Operationalizing microservices is difficult and that difficulty has been exacerbated by how much the landscape has changed over the last 5 years. Personally, I've worked on a few microservice architectures and experienced the evolution of thoughts, patterns, and technologies that have brought us to where we are today. Needless to say, it's overwhelming. The practices we followed 5 years ago seem antiquated by today's standards.
More importantly, there is a vast difference between reading about these technologies on blogs or books and maintaining them in production. My goal is to impart some of the lessons I've learned in hopes that you will not make similar mistakes.
This article is the first in a compendium related to supporting microservices. Future articles will discuss and provide examples of using technologies to provide essential support services in the areas of:
I will link to the articles as they are published.
However, in this first article, I would like to discuss the general patterns and anti-patterns of providing crosscutting functionality to microservices. By crosscutting, I mean the common platform features needed to manage and maintain applications in a microservice environment. We will start by discussing why applications need support services to be operationalized.

> **Available data**:

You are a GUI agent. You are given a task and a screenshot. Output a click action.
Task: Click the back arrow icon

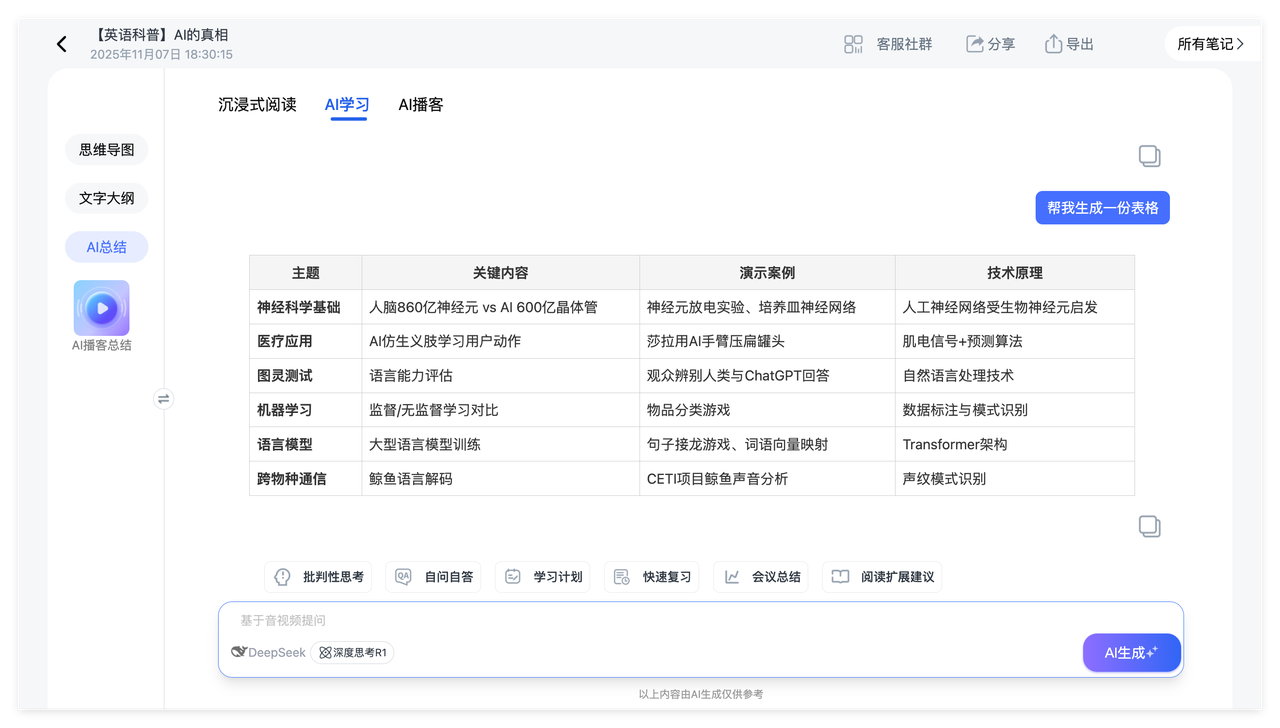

> **Work to complete**: Duplicate the stretch of the microservices article from "This article is" through "they are published.".

> **Final answer**:
This article is the first in a compendium related to supporting microservices. Future articles will discuss and provide examples of using technologies to provide essential support services in the areas of:
I will link to the articles as they are published.